The late 2010s marked the national debut of Hasan Minhaj, perhaps the first mainstream, global success who spoke directly to a South Asian audience.
“Every Indian person I meet asks me about Hasan,” Govindan said. “I went from an annoying internet fangirl to someone who opened for him.”
His first special, “Homecoming King,” centered entirely on the Indian American Muslim experience.
“Seeing ‘Homecoming King’ was insane,” Yadav said. “I was feeling seen, but I was much older and I had more lived experiences.”
Transcending the foundations of making-fun-of-our-parents comedy that dominated previously, fans said Minhaj’s stand-up hits on something deeper. He mostly steers away from the Indian accent punch line, but his jokes still land for children of immigrants, they say. He’s also not afraid to get political.
“Hasan doesn’t poke fun at his culture or religion as much as the other comedians that we grew up with, like Russell Peters, but he’s still funny and still has jokes that we can all relate to, especially as first generation South Asians,” said Anik Patel, 30.

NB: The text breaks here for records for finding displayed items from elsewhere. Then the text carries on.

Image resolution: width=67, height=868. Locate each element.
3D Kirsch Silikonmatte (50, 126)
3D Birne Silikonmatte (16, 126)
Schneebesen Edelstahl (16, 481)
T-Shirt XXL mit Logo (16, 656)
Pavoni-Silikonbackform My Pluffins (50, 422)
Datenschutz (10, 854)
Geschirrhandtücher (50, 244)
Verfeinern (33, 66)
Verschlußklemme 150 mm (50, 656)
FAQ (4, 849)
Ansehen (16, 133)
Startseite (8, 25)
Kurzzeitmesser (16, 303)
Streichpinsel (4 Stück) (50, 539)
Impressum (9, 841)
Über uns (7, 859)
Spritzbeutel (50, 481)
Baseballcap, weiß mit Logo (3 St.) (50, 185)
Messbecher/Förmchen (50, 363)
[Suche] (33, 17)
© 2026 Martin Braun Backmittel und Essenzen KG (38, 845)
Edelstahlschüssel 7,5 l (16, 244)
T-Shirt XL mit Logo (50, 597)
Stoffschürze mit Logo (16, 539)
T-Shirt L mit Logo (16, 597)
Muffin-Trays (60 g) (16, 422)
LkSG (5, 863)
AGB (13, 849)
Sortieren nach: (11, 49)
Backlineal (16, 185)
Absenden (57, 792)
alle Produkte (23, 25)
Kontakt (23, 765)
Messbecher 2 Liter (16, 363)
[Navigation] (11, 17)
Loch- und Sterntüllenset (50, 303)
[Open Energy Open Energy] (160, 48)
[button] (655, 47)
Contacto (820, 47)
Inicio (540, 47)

A teenage Govindan watched as the minorities she followed on YouTube were held to impossibly high standards. Now, as a Twitter- famous comic, much of the same pressures are a daily reality for her.

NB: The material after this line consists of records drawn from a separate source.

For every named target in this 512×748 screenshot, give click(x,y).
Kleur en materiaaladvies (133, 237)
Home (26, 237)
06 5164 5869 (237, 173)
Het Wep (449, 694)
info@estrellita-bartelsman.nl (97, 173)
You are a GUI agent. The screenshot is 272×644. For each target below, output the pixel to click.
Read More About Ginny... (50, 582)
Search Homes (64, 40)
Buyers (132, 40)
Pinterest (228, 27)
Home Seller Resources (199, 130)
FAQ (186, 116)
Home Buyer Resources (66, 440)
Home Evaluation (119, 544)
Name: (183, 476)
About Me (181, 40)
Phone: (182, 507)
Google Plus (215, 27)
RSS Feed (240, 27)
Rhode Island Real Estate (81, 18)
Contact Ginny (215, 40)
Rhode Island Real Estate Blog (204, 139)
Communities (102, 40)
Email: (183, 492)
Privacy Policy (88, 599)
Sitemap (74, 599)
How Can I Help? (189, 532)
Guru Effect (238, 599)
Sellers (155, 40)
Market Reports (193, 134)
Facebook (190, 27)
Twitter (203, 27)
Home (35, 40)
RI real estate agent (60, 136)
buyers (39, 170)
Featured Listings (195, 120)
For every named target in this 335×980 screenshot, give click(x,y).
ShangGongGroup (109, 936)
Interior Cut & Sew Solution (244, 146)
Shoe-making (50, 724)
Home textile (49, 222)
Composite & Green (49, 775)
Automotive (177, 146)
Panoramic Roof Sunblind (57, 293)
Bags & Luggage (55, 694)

“I had to do a lot of growing in the public eye,” she said.
She still remembers her first viral tweet, and the first one that got majorly hated on. Having amassed more than 181,000 followers in just a few years, she sees virality as something that can make one’s journey in the industry both easier and more arduous.
She rocketed to fame online, while before social media it might take years for someone to gain that kind of exposure.
“I think it’s so amazing that 18- and 19-year-olds, who would otherwise have no chance at getting famous, are now going viral on TikTok,” she said.
But at the same time, the internet records your mistakes for life, and bad jokes she told when she was 20 still pop up on her feed years later.
“I’m jealous of comedians from the ’70s and ’80s, because they can tour with an entire show, and the jokes will never follow them,” she said. “It dies with the show.”
Though standing on the shoulders of the YouTube comics she watched as a kid, her comedy has evolved. Her culture is a part of her comedy, just like it’s a part of her. But it’s not all of her, and it’s never the butt of the joke.
She makes fun of her parents, but she also talks about dating, mental health and that one time in college when she emailed the KKK (it was for class).
“When I’m making content, I’m just making it about my own experiences, everything that I’ve dealt with,” Jeremy Franco said.
He reminisced on his childhood waking up at 6 a.m. on a Saturday to watch Lilly Singh videos on his parent’s dial-up internet. The world has changed drastically since then, but the most important element of comedy is the same.
Comedic spaces, whether physical or online, are sacred spaces. Brown kids in the diaspora find home base there.
“It’s one of those things where, if you can’t laugh, you’ll cry,” he said.
Sakshi Venkatraman is a reporter for NBC Asian America.